Surabaya, MEMANGGIL.CO — Penggunaan Artificial Intelligence (AI) yang semakin masif tidak hanya soal kecanggihan, tetapi juga soal konsumsi air bersih yang besar.
Air digunakan untuk sistem pendinginan server data center agar tidak overheat, termasuk untuk produksi chip semikonduktor.
Hal itu diungkapkan Direktur Direktorat Sistem Informasi (DSI) Yayasan Perguruan 17 Agustus 1945 (YPTA) Surabaya, Eko Halim Santoso, S.Kom., M.Kom.
Menurutnya, kemajuan AI tidak seharusnya hanya dinilai dari kecepatan komputasi, tetapi juga dari efisiensi penggunaan air dan energi.
“Air, listrik, dan sumber daya lainnya juga harus digunakan secara efisien. Kita akan memasuki tahap ketika efisiensi menjadi bagian dari inovasi itu sendiri,” ujarnya, Selasa (15/09/2026).

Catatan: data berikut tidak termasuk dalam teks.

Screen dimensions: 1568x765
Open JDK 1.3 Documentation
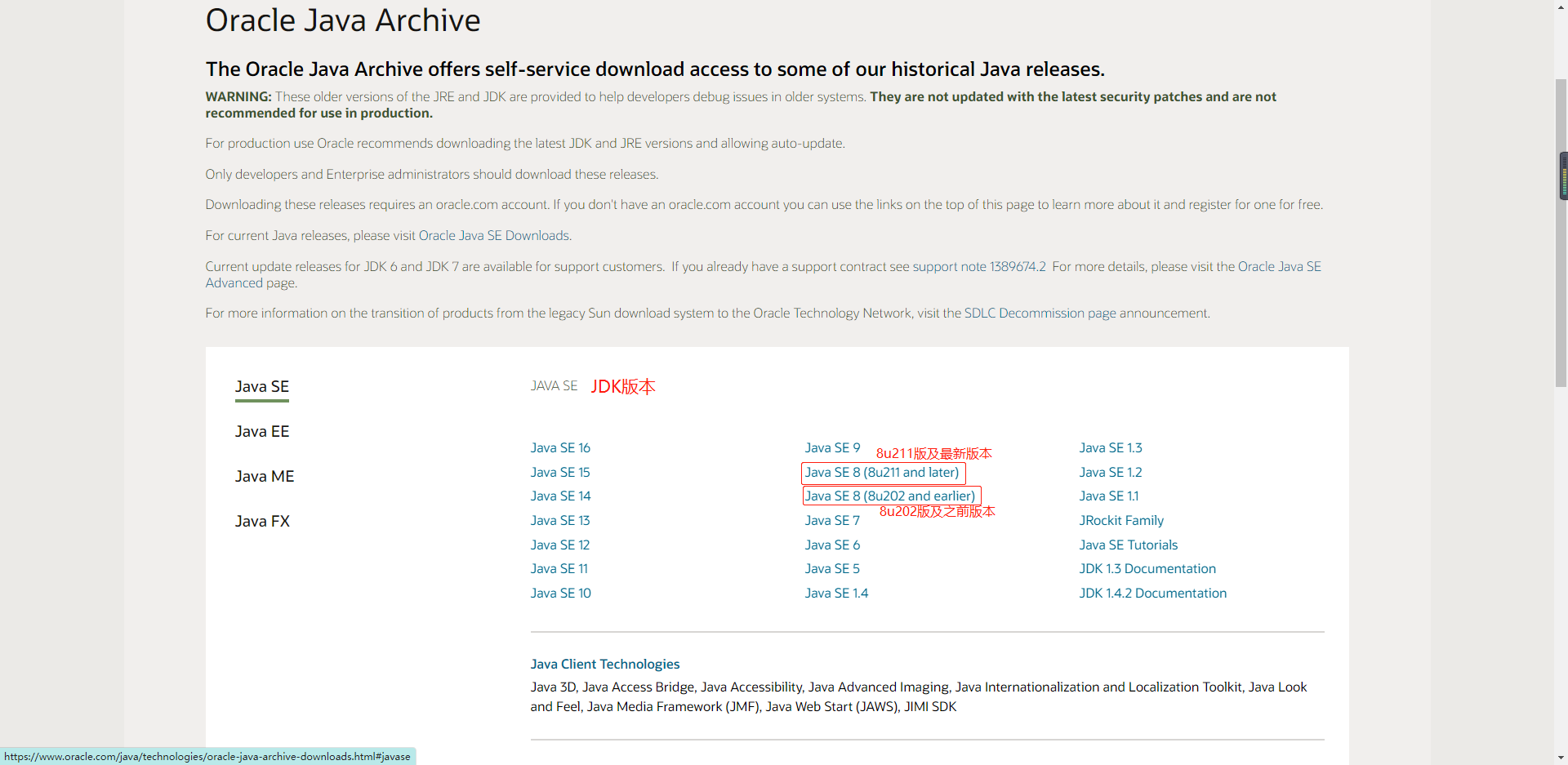[1147, 568]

Eko mengingatkan, di balik perintah sederhana yang diketik pengguna, terdapat data center, server performa tinggi, dan infrastruktur yang bekerja terus-menerus.
Hal inilah yang sering tidak terlihat. Meski AI sudah menjadi bagian aktivitas harian, manusia harus tetap memegang kendali.
“AI pada dasarnya hanyalah tools atau alat untuk menambah dan memperkuat kemampuan manusia, bukan menggantikan peran manusia. Jadi, AI seharusnya menjadi co-pilot, bukan autopilot,” tegasnya.
Artinya manusia tetap memegang kendali atas keputusan, etika, moral, dan tanggung jawab. Yang perlu diperhatikan bukan seberapa sering menggunakan AI, tetapi apakah kita masih mampu berpikir, memvalidasi, dan mengambil keputusan mandiri.
Solusinya bukan menghentikan perkembangan AI. Tantangannya adalah bagaimana menghasilkan manfaat besar dengan sumber daya yang semakin efisien. Saat ini sudah banyak pengembangan chip hemat energi dan model AI yang lebih efisien.
“AI yang lebih canggih belum tentu menjadi AI yang lebih baik, apalagi jika sumber daya yang digunakan tidak sebanding dengan manfaat yang dihasilkan,” katanya.
Eko mengajak pengguna untuk tepat guna. Tidak semua pekerjaan harus diserahkan ke AI. Untuk analisis dan pengolahan data besar, AI sangat membantu, tetapi untuk hal sederhana bisa dilakukan sendiri.
Ia juga mengingatkan pentingnya verifikasi informasi, keamanan data, privasi, dan hak cipta. Jangan memasukkan data sensitif sembarangan ke layanan AI.
Institusi pendidikan punya tanggung jawab besar membentuk cara generasi berikutnya menggunakan teknologi. Di DSI, posisinya ada dua: sebagai enabler dan governor.
Sebagai enabler, DSI membuka ruang pemanfaatan AI untuk pendidikan, administrasi, penelitian, dan layanan.
Sebagai governor, DSI memastikan pemanfaatannya tetap aman, menjaga data pribadi, etika, dan validitas informasi.
“Pendekatan yang menurut saya tepat bukan melarang penggunaan AI, tetapi membangun literasi AI. Dosen, tenaga kependidikan, dan mahasiswa perlu memahami bukan hanya cara menggunakan AI, tetapi juga kapan AI layak digunakan,” jelasnya.
Menurut Eko, masa depan bukan tentang memilih manusia atau AI, melainkan kolaborasi keduanya.
“Teknologi yang baik bukan hanya teknologi yang semakin canggih atau pintar, tetapi teknologi yang manfaatnya semakin besar dengan dampak yang semakin terkendali,” pungkasnya.